● **TEXT**:
= = =

“We wrote letters all the time for one year when he came back to the U.S.,” Norma said.
They chose to wait two years to marry. Art didn’t last. In February 1975, he wrote a very strong proposal in a letter. Weeks went by without a response from Norma.
“My niece and her first cousin were high school students,” Art said. “They decided to write. They said, ‘Uncle Art is no fun anymore. You have to answer him.’ Lo and behold, she answered. She said if you show up I will marry you. So apparently my letters had been waylaid by weather. She didn’t get them until the same time my niece wrote.”
By that time, Art had a temporary reading job at Northeastern Clinton but there were two part-time openings for a driver-education instructor and a math instructor. Art received his certification in driver education in June after completing a two-week course at Ithaca College.
He flew to the Philippines on July 1, 1975.
WEDDINGS ONE AND TWO
The Rev. Thomas Gabio united them in holy matrimony on Anhawan Beach at 7 a.m. July 27. A reception followed.

= = =

● **LISTED ENTRIES**:
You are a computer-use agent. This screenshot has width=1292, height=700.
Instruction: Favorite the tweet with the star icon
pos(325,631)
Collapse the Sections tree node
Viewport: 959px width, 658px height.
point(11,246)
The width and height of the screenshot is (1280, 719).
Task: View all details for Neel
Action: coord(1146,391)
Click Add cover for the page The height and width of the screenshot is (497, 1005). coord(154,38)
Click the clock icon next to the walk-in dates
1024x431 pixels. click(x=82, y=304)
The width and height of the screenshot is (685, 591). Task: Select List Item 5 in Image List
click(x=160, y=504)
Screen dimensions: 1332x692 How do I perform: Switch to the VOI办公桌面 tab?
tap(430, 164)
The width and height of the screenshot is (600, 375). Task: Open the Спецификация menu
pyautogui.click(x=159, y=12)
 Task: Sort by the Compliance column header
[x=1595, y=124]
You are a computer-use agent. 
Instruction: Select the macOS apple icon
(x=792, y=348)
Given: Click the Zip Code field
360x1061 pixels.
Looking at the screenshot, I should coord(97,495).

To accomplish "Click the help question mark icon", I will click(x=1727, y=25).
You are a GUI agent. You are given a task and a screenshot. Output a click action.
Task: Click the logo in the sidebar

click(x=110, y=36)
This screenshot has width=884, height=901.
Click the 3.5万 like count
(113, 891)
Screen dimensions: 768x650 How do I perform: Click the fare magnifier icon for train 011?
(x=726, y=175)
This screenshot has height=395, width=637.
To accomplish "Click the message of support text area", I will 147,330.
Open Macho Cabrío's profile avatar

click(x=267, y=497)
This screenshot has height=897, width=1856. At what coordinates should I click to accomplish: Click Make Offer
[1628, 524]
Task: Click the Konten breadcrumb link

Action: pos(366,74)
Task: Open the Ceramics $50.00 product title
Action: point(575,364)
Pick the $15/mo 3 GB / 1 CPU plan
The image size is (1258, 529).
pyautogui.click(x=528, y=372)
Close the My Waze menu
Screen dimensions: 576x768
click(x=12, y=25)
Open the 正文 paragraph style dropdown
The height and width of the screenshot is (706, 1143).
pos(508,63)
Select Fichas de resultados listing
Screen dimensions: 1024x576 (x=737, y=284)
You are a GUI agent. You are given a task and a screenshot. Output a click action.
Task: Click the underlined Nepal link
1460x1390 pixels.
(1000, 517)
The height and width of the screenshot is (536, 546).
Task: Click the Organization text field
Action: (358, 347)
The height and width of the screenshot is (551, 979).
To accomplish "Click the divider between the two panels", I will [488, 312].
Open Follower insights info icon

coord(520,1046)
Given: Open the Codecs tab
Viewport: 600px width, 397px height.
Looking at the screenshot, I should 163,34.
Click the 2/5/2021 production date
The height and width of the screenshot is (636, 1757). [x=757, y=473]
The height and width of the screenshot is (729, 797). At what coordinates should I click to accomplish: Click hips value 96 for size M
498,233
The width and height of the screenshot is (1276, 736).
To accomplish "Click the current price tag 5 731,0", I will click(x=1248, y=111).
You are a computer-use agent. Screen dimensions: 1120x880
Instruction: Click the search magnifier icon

= = =

● **TASKS TO COMPLETE**:
- a) Summarize the passage about Art and Norma in two sentences.
- b) Resume the passage about Art and Norma from its last sentence.
The data has nothing to do with the passage about Art and Norma.

● **ANSWERS BY TASK**:
- a) After a year of letters, Art wrote Norma a strong proposal in February 1975, but his letters were held up by weather, and she answered only when his niece and her first cousin also wrote, saying she would marry him if he showed up. He flew to the Philippines on July 1, 1975, and the Rev. Thomas Gabio married them on Anhawan Beach at 7 a.m. July 27.

- b)
A new bishop required them to get married in the Oton, Iloilo, parish church, also. In the afternoon, Art and Norma were married by Father Leyon, a former New York City resident and a huge Yankees fan.
“The first hour, they talked about the Yankees,” Norma said.
She waited patiently and listened about the exploits in the cathedral of baseball but she eventually got her groom and the priest to focus on the matter at hand: the wedding ceremony.
The newlyweds were in Mooers by Aug. 26, 1975. Since none of the groom’s family could attend the wedding abroad, they married for the third time Oct. 11, 1975.
In the Philippines, Art was best man at his Peace Corps buddy Jerry Hilliard’s wedding to Marie, a Filipina, in January 1972. Jerry was his best man in Mooers. Art’s letter-writing niece, Karen, was Norma’s maid of honor.